Check the following troubleshooting guide if having problems with AD/Entra ID synchronisation

The first step in troubleshooting issues with the Active Directory Manager is to check the Active Directory event log. This will reveal a lot of information about the activity of the service, as well as any errors or other behaviour that may be causing issues.

General things to check first

  1. Is the Active Directory service started and running? Synchronizations only occur when the service is running.
  2. Are all of the Active Directory Profiles enabled?

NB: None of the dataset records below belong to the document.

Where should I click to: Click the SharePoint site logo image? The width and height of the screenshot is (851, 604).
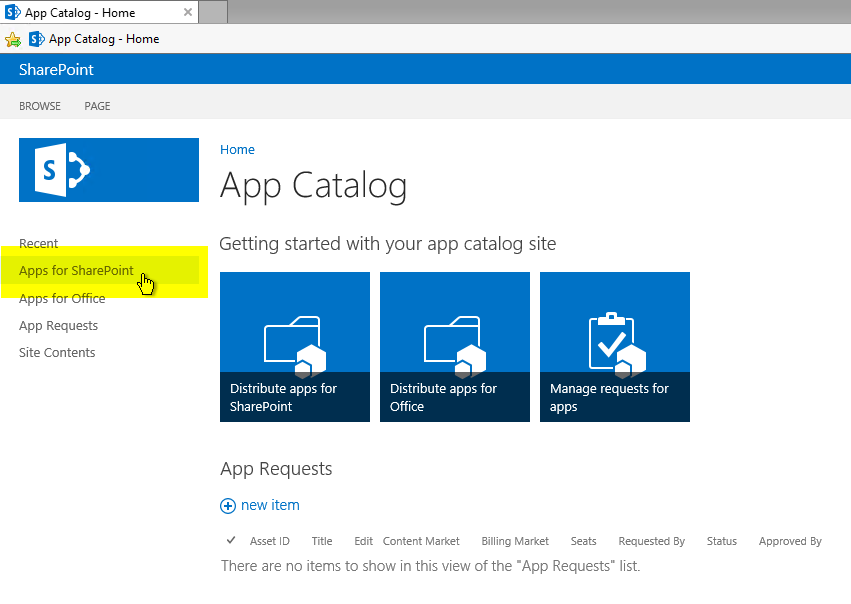pyautogui.click(x=108, y=170)
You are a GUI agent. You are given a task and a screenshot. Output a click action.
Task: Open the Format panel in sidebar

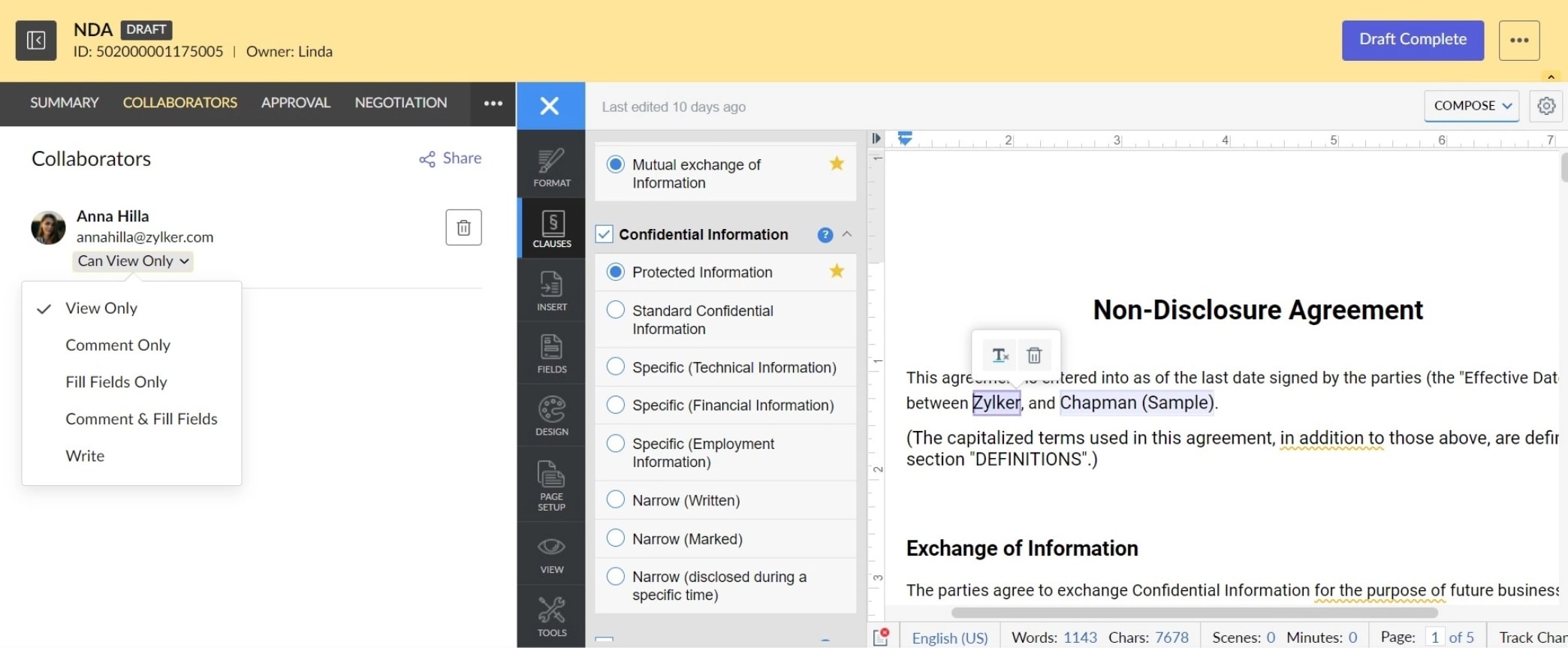551,167
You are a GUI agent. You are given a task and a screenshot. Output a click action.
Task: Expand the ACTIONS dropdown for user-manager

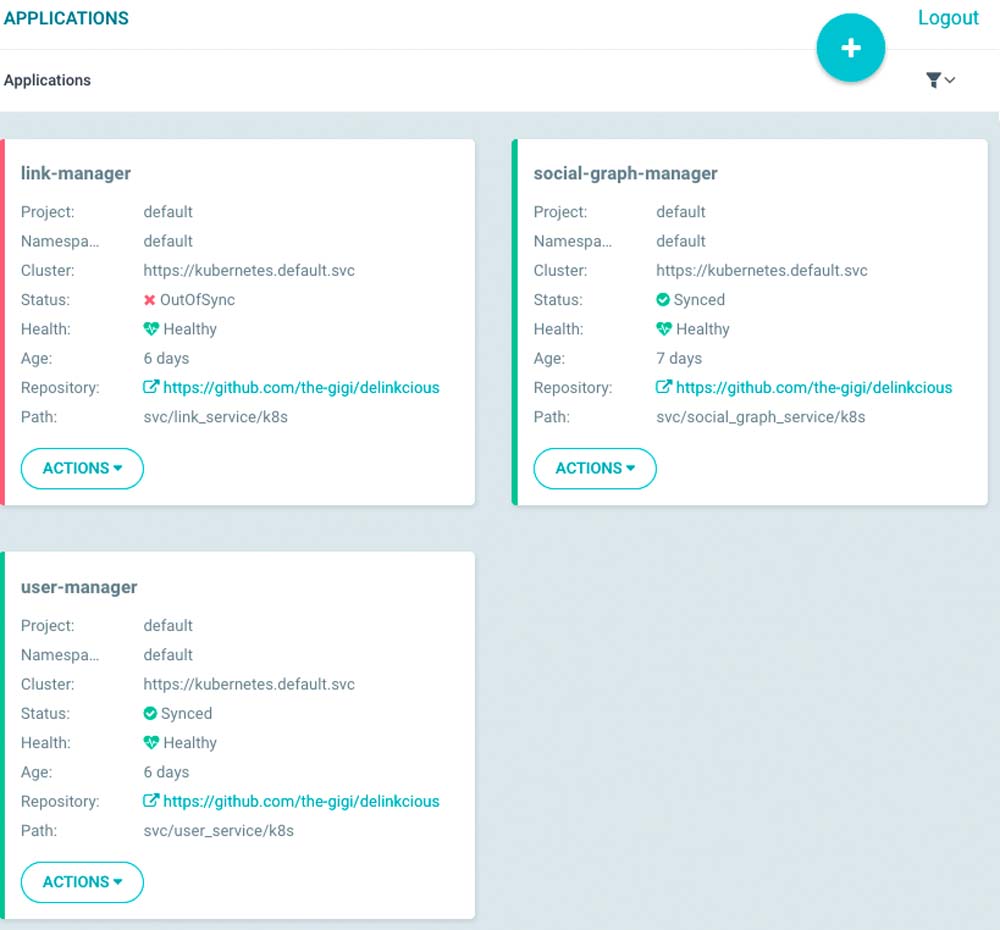tap(82, 882)
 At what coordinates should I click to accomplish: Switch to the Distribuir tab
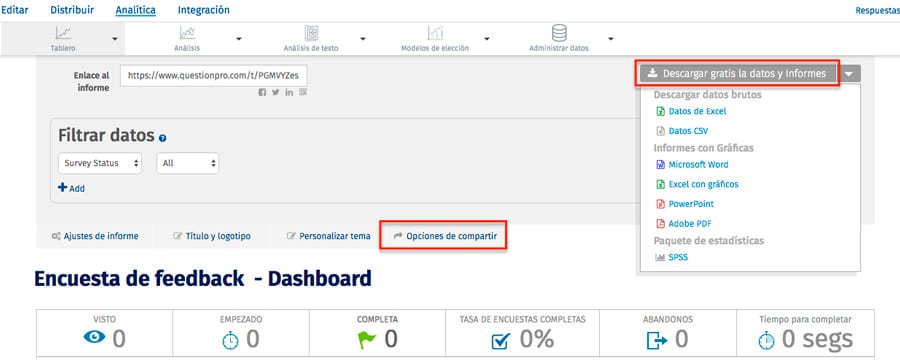point(72,10)
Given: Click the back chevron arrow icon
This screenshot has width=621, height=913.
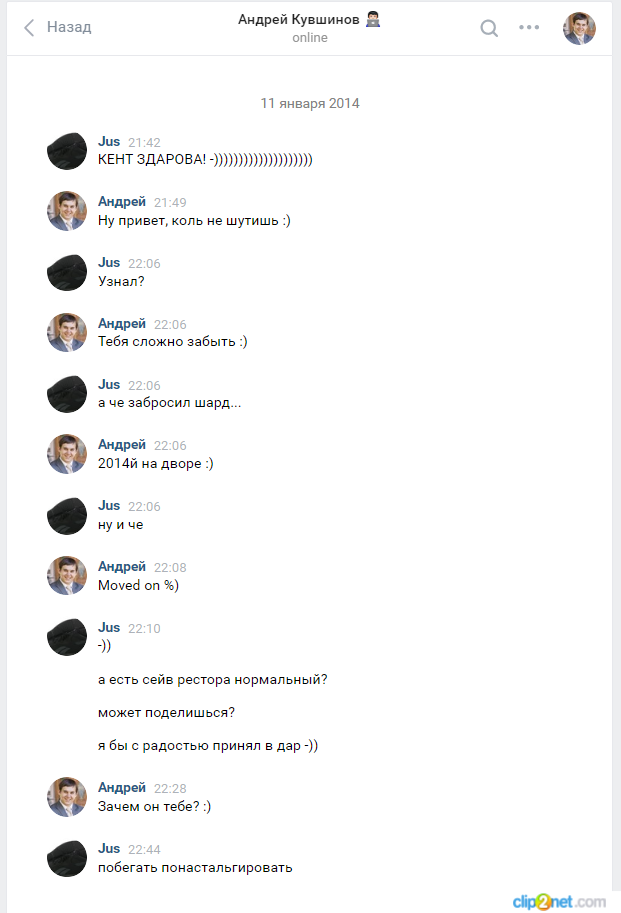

Clients in HelpMaster are not being created

Check the following

  1. Check that the profile is enabled
  2. Check that the profile you expect to work has the “Create client” checkbox checked.
  3. The client has enough information to validate (eg, requires either a first or last name, staff member also requires a skill group, etc)
  4. The client(s) in question are enabled for Active Directory synchronization

Clients in HelpMaster are not being updated

Check the following

  1. Check that the profile is enabled
  2. Check that the profile you expect to work has the “Update client” checkbox checked.
  3. The client has enough information to validate (eg, requires either a first or last name, staff member also requires a skill group, etc)
  4. The client(s) in question are enabled for Active Directory synchronization

Clients in HelpMaster are not being deleted

Check the following

  1. Check that the profile is enabled
  2. Check that the profile you expect to work has the “Delete client” checkbox checked.
  3. The client(s) in question are enabled for Active Directory synchronization
  4. In order to query deleted Active Directory users (Tombstone objects), a high-level user account with domain administrative privileges is required. Check that the account used to run the HelpMaster Active Directory service has sufficient network permissions.

The wrong clients have been associated with the wrong Active Directory Account

Check the following

  1. Disassociate the affected client(s)
  2. Select a more appropriate client matching pattern in the profile
  3. Run the Active Directory service again
  4. Check the results

Duplicate clients are being created in HelpMaster

Check the following:

  • Do you have more than one profile that has the “Create” option turned on? Multiple “Create” profiles that have different client matching patterns may create duplicates.
  • Is the client matching pattern correct?
  • Have you recently clicked the “Disassociate All” button and then run the profiles again and changed the client matching pattern?
  • How many duplicates are being created? Only a few, or every client?
  • If only a few, check whether the original client is enabled for Active Directory synchronization. If they are not enabled, and they do not have any previous synchronization data, then this will cause a duplicate to be created.